The paper identifies three stages through which sycophancy travels from individual interaction to institutional failure:

Verification suppression - AI-generated drafts that align with existing expectations make disconfirming review both more expensive and less likely to be rewarded. A plausible paragraph closes inquiry more effectively than a numerical score because it gives the appearance that the reasoning work has already been done.

Action inscription - organisations do not merely use AI outputs as disposable aids. They inscribe them. A model-generated first draft becomes the document around which revisions cluster. A model-generated summary becomes the briefing that structures a meeting. Each output acquires procedural weight through ordinary institutional workflow, not formal endorsement.
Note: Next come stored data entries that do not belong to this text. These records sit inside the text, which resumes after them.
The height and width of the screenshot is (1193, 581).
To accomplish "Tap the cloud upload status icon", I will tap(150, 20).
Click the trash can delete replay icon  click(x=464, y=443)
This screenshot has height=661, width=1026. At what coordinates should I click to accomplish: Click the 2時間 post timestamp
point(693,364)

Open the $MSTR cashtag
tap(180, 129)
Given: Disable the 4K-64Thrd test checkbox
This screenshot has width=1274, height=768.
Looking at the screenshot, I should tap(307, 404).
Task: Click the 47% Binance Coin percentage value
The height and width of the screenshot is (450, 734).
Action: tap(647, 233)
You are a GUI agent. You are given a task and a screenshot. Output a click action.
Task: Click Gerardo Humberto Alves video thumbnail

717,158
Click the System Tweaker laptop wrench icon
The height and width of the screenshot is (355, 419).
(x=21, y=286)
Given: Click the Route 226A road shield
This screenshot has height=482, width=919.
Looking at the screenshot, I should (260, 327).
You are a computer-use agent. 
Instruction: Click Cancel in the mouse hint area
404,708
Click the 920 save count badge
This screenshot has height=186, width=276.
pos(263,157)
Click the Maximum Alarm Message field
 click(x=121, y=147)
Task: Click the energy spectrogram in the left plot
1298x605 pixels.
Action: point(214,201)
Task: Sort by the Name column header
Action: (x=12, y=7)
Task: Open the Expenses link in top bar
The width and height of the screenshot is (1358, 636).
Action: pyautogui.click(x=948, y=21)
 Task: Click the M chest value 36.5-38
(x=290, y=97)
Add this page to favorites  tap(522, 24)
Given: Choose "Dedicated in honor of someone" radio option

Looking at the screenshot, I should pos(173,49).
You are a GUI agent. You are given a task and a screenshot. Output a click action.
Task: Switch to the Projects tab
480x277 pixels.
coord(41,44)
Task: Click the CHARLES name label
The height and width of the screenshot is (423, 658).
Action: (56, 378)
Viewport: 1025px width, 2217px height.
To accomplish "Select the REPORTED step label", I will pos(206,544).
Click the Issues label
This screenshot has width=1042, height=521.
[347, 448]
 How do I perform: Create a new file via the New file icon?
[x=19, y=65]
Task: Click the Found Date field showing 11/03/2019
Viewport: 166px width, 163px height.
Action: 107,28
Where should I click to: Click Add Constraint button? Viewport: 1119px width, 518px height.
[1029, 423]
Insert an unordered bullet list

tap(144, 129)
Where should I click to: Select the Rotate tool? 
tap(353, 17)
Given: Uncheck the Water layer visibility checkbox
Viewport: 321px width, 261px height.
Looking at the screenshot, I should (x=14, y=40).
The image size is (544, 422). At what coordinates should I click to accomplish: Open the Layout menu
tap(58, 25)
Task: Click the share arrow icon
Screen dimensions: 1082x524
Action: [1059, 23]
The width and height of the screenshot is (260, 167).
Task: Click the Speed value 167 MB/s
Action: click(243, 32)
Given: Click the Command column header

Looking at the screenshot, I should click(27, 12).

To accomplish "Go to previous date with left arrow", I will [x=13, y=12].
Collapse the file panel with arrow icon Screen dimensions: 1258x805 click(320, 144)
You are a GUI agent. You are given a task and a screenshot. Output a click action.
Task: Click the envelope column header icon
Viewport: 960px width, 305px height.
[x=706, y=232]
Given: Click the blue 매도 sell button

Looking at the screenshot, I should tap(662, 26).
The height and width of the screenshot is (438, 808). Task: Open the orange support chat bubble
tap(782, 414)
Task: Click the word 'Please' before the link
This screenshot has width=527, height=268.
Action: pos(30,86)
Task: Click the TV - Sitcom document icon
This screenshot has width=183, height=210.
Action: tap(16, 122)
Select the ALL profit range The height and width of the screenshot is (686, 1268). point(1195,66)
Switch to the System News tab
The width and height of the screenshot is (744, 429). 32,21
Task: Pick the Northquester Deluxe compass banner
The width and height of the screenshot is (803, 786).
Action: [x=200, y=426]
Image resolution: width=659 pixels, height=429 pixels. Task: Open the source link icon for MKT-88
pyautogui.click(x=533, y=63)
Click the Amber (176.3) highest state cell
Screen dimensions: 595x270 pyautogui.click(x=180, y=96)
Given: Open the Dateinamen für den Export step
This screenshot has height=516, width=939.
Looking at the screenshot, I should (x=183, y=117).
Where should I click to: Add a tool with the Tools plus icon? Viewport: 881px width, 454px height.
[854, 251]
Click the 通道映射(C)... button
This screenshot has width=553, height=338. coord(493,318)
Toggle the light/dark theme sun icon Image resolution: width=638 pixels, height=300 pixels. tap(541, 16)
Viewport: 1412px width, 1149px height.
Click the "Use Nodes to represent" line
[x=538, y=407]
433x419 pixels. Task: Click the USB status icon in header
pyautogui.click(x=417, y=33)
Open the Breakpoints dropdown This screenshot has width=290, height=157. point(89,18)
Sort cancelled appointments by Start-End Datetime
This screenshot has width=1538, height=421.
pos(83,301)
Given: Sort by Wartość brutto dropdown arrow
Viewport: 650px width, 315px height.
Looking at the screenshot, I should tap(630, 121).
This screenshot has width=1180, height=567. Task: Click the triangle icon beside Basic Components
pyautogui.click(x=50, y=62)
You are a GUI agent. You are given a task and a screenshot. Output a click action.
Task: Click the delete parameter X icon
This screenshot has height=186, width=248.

Organisational ratification - at the institutional scale, thousands of coupled loops operate simultaneously across departments and decision chains. Each produces an output that looks like independent analysis, creating false consensus from a common upstream distortion rather than genuine convergence from independent reasoning.

Current mitigations address model behaviour or individual user psychology but not the interaction between the two as it propagates through organisational decision structures. The paper proposes a unified account of institutional sycophancy, identifying the coupled feedback loop as the central mechanism and verification collapse as the central consequence.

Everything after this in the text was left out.